Day 41: Aulus-les-Bains to Refuge de Bassiès
Today wasn’t meant to be that long or hot so I had a leisurely start. This also meant that the village shop was open when I left so I stocked up on pastries.
I wasn’t paying attention and missed a turning for the GR10, continuing on a normal footpath for a while before I realised. The map showed they met back up so I carried on, gathering spider webs on my body as I climbed through the trees. I crossed some quite big riverbeds that were bone dry, but some small streams were running.
A winding path through alpine meadow gave way to rocky switchbacks with some parts quite eroded. I could still look back and see Mont Valier. At the col the terrain transformed from pasture to granite and pine, with a classic glacial valley running east. My tent had been soaking when I packed it in the morning so I aired it out on the col whilst I had lunch.

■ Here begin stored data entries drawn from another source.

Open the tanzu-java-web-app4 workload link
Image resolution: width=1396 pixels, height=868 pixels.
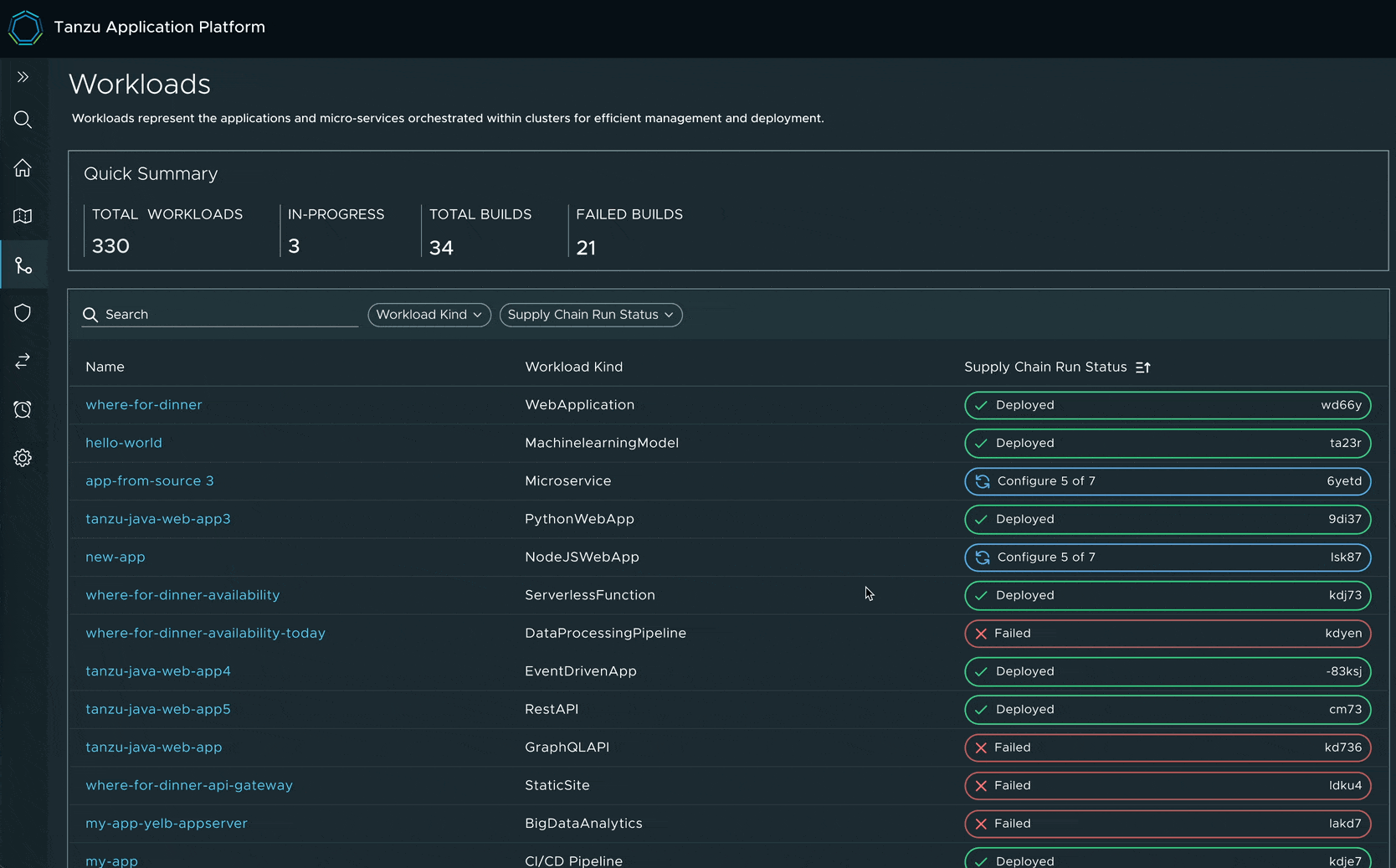pyautogui.click(x=158, y=671)
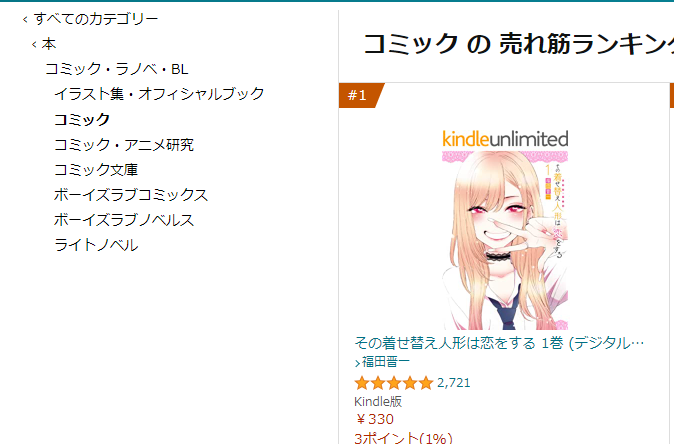Click the five-star rating icons

point(394,383)
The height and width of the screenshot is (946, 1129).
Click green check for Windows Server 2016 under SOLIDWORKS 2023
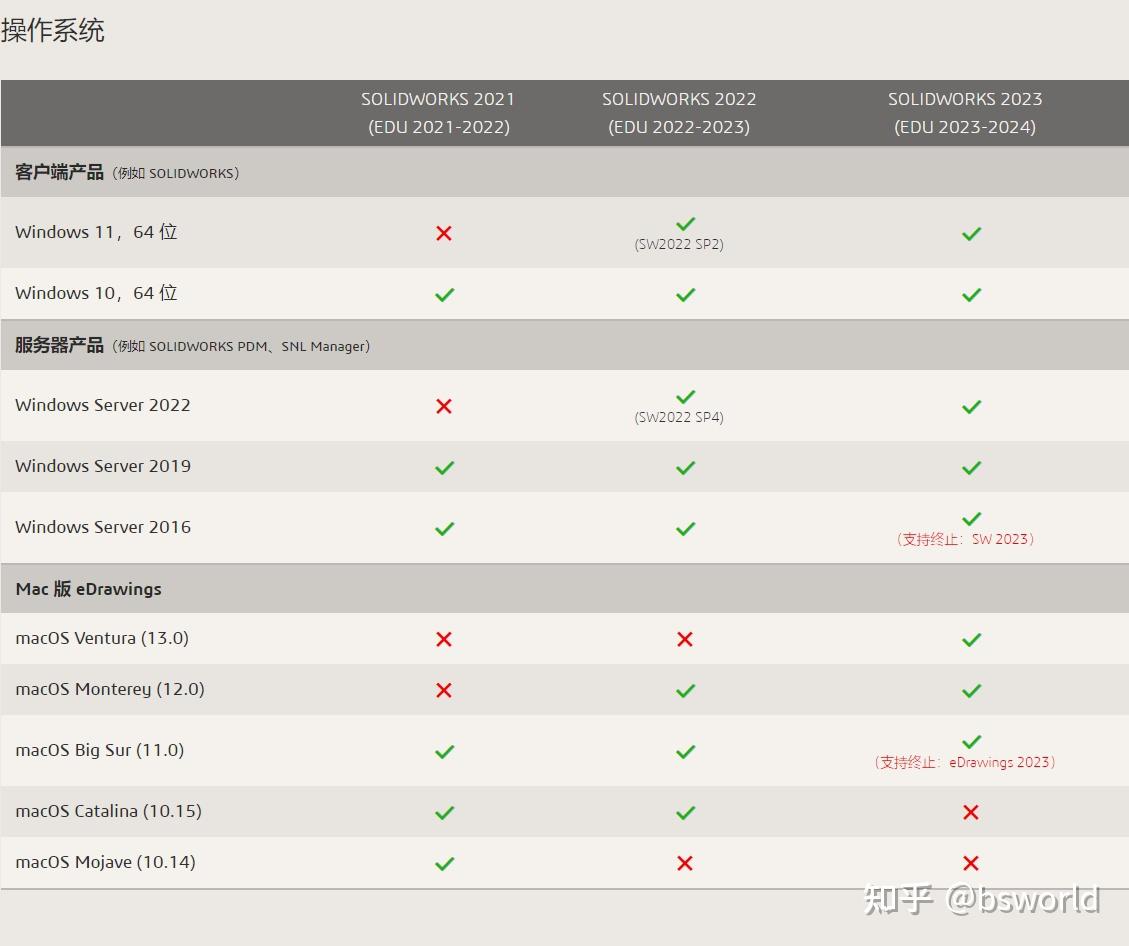971,518
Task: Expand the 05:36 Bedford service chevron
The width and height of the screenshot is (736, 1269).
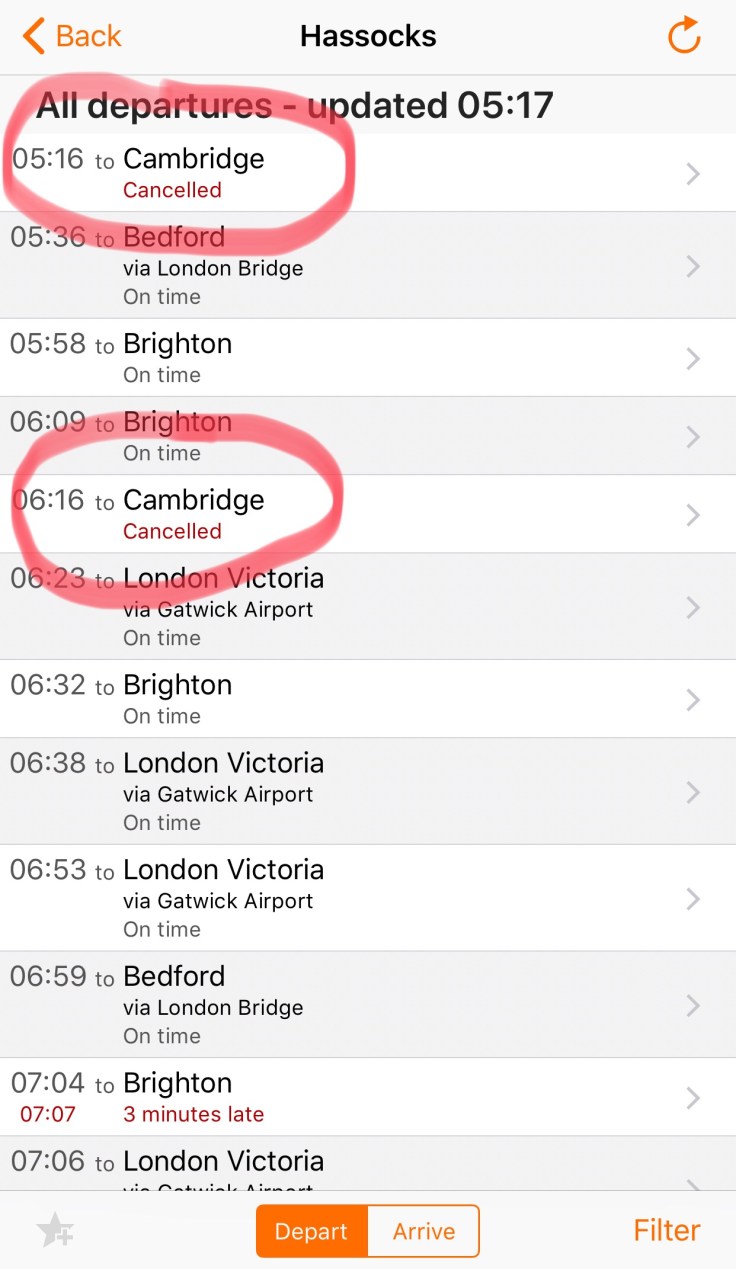Action: [x=693, y=266]
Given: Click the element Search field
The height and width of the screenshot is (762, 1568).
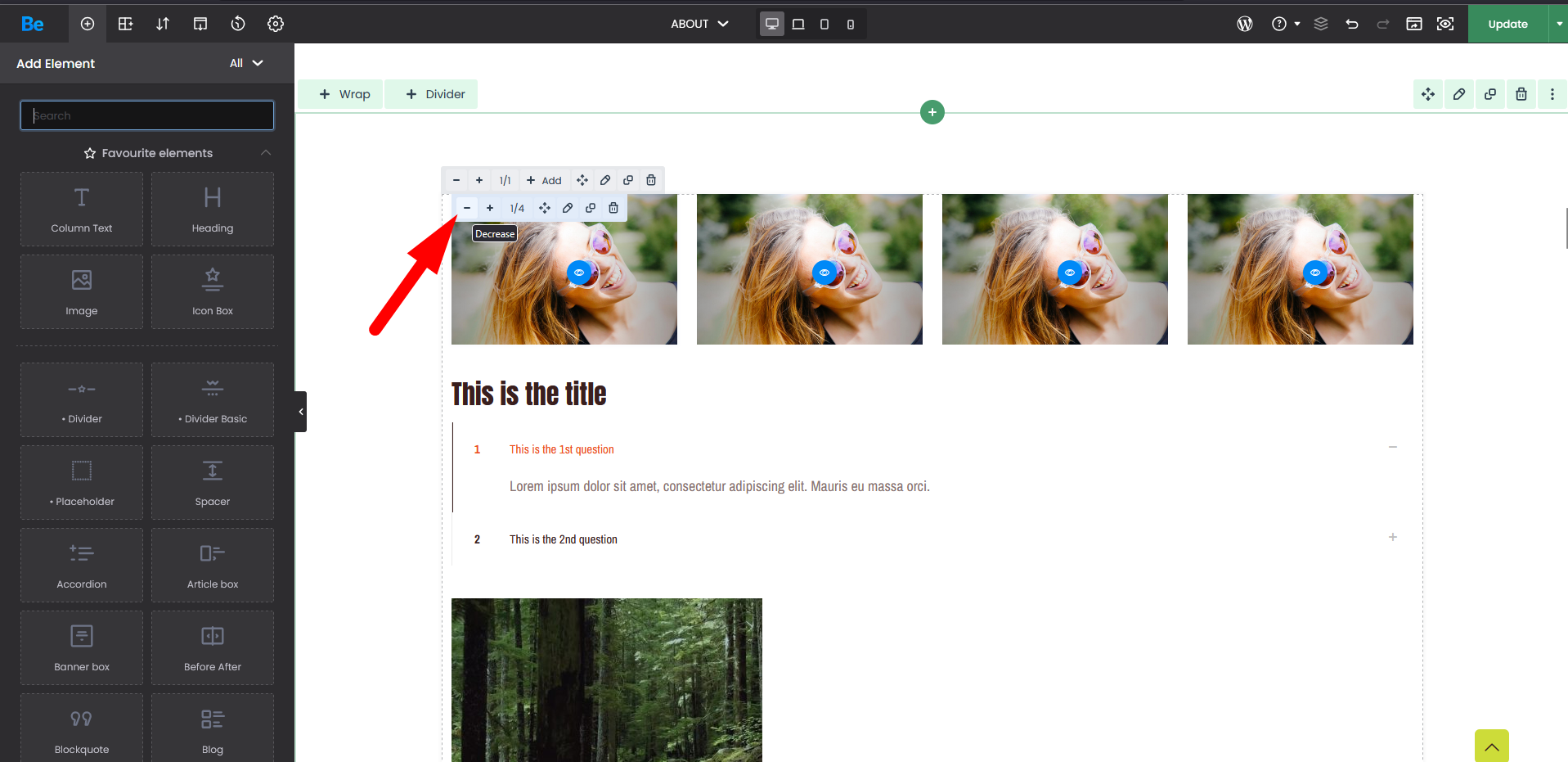Looking at the screenshot, I should [x=147, y=115].
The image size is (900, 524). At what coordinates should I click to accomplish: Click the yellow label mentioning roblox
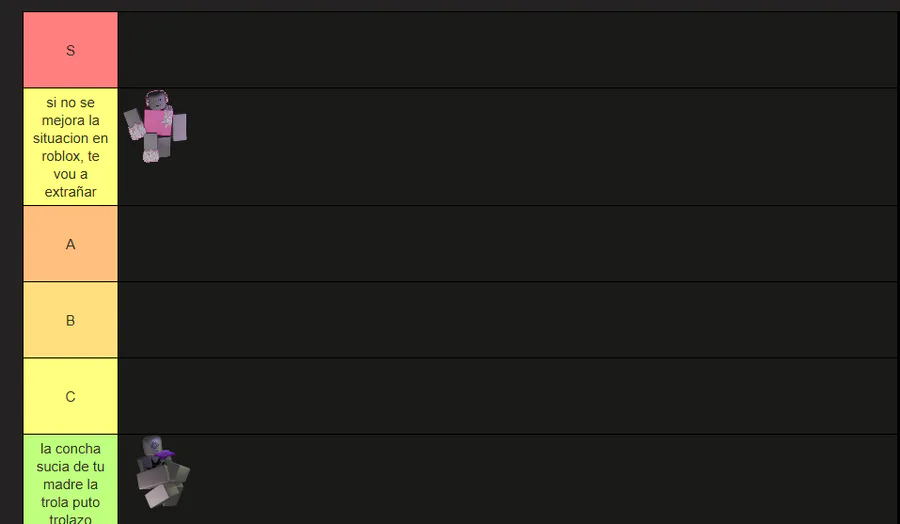(70, 147)
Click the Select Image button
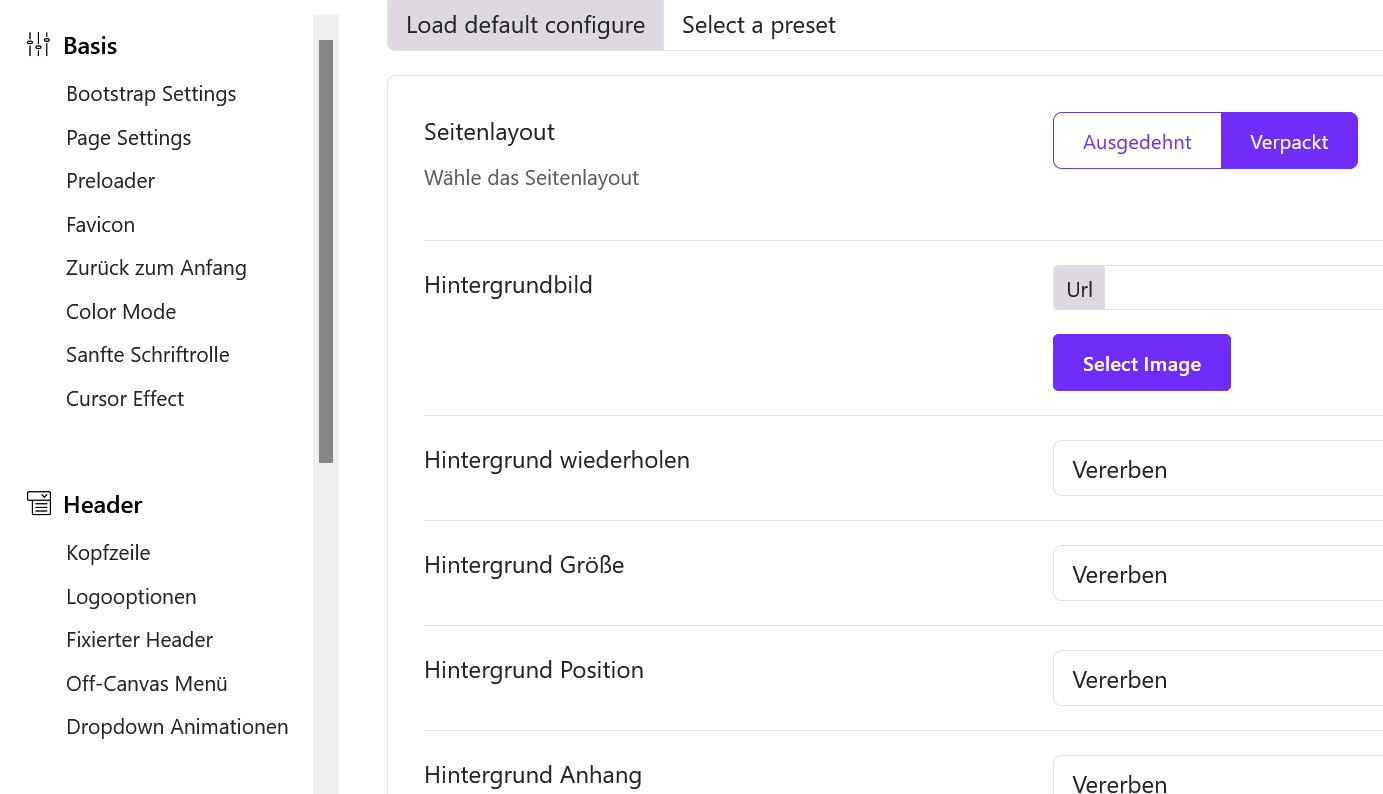Image resolution: width=1383 pixels, height=794 pixels. (1141, 362)
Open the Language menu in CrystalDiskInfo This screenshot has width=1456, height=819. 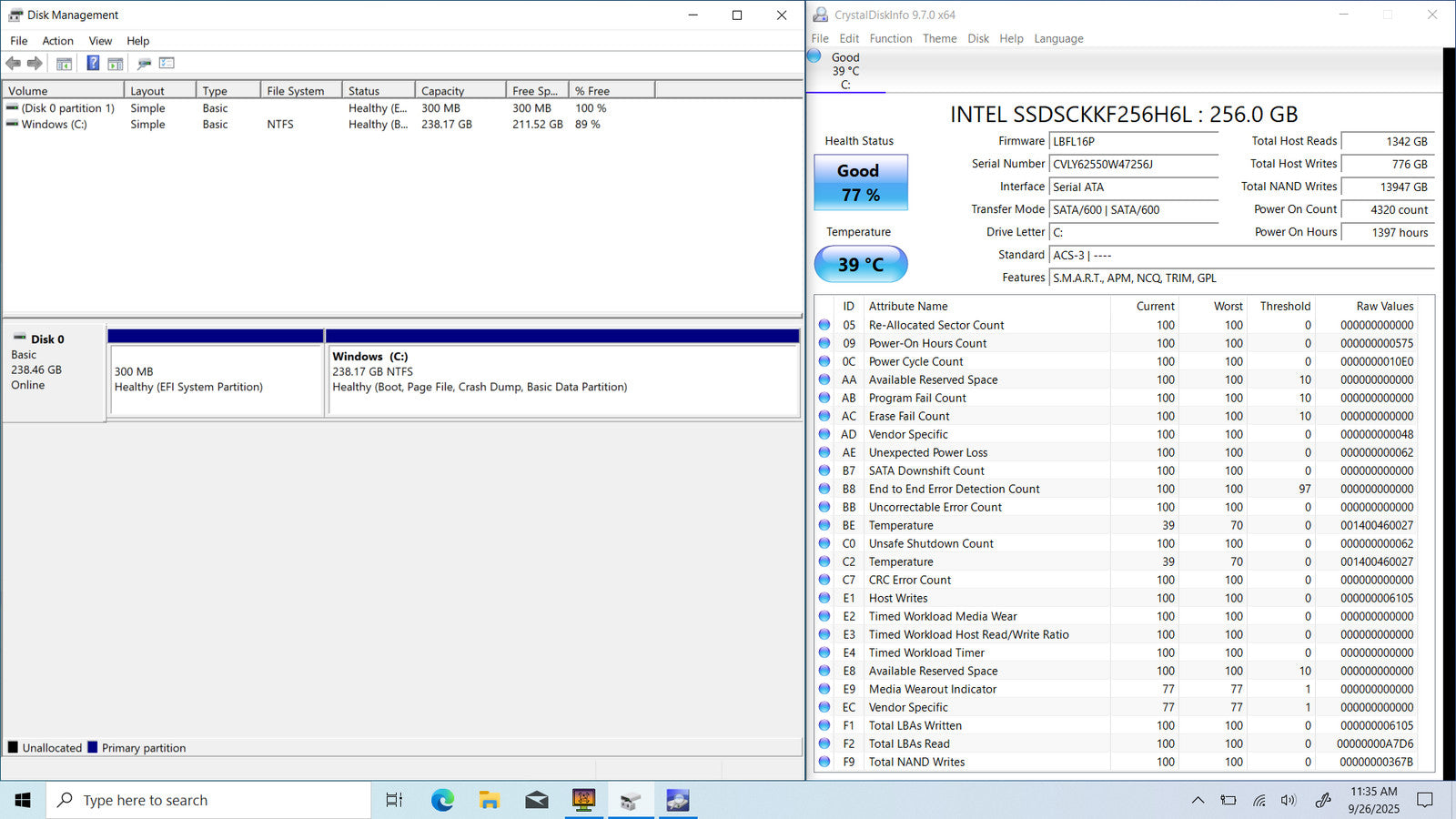[1058, 39]
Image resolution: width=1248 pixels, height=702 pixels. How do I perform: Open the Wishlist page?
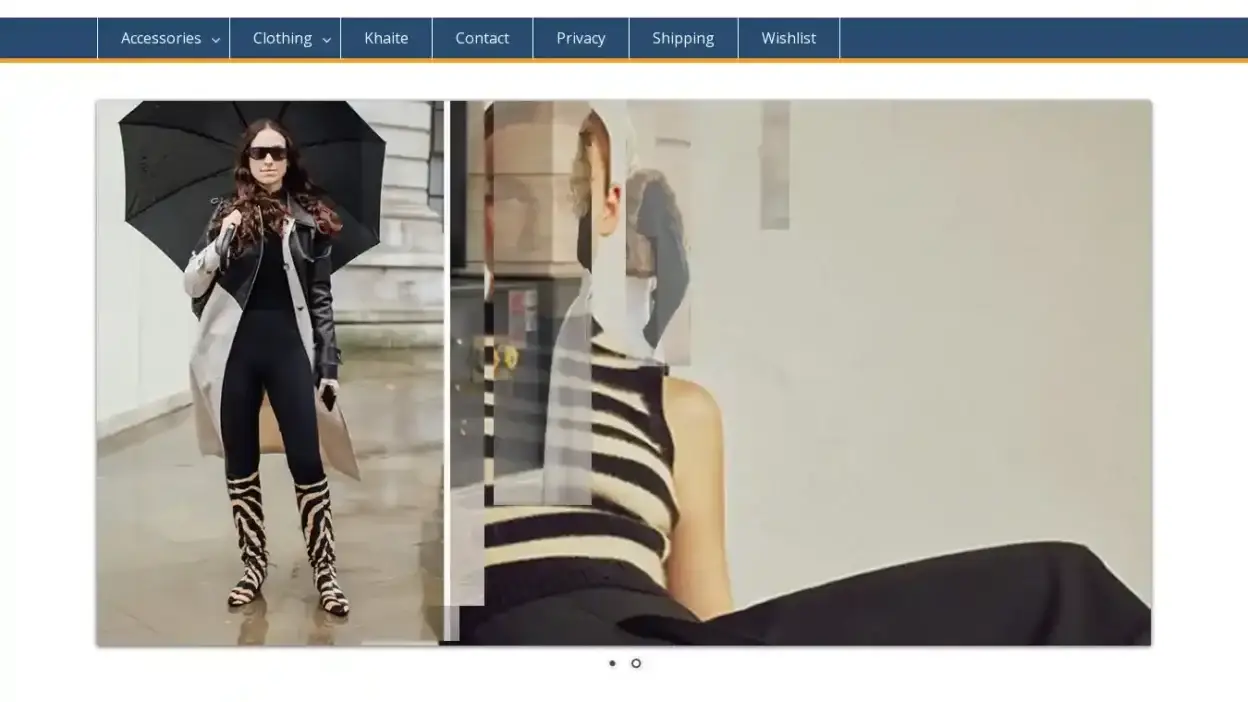tap(788, 38)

After a while the wind picked up and I started climbing up the ridge before I got too cold. I whispered a thank you to my body at what it was capable of doing. A feint path swirved off the ridge to contour round on small boulders past a sparkling blue tarn.
The view from the next col was another one that really hit me in the face. Two blue lakes sat in the valley to my left amongst large granite boulders and scattered pine trees, and in front of me was the massive cirque of Pique Rouge de Bassiès. I sat up there for a while taking it all in before descending to the Refuge de Bassiès at the top of a small meadow.
I pitched my tent in the bivouac area next to Ro and Pete from last night’s campsite and went inside for a hot chocolate. And then the Queen died.
Day 42: Refuge de Bassiès to Vicdessos
It had been quite windy in the night – on the plus side my tent repair sleeve was still going strong, but my tent was still soaking from condensation regardless. The cloud had come down, the mountains disappeared and the wind had vanished again.
A gently undulating rocky trail wound its way through the marsh and lakes. My bubble of visibility was small but it was filled with heather myrtille bushes and pine amongst the rocks. It was silent.
I caught up with Ro and Pete, who were doing a “purists” walk of the GR10, on the rocky descent beyond the lake plateau. Gradually I walked down beneath the cloud in the trees and the sun splintered through. I froze at a low growl nearby. Nope, just my stomach. Approximately 1 million switchbacks later I reached the valley floor.
I turned off the GR10 and followed a footpath along the river to Auzat, which as far as I could tell was largely an electricity station for the hydropower plant I’d walked past earlier. It did have a bar-restaurant that did very good chips though. I walked along the river to the next village of Vicdessos where my dad picked me up in his campervan. My parents were touring around France and Spain and we’d found a rendezvous point.
Day 43: Tarascon-sur-Ariège
Rest day with my parents, eating lots to make sure I was truly over the stomach bug, and spending as much time lying down as possible. Put my clothes in an actual real washing machine.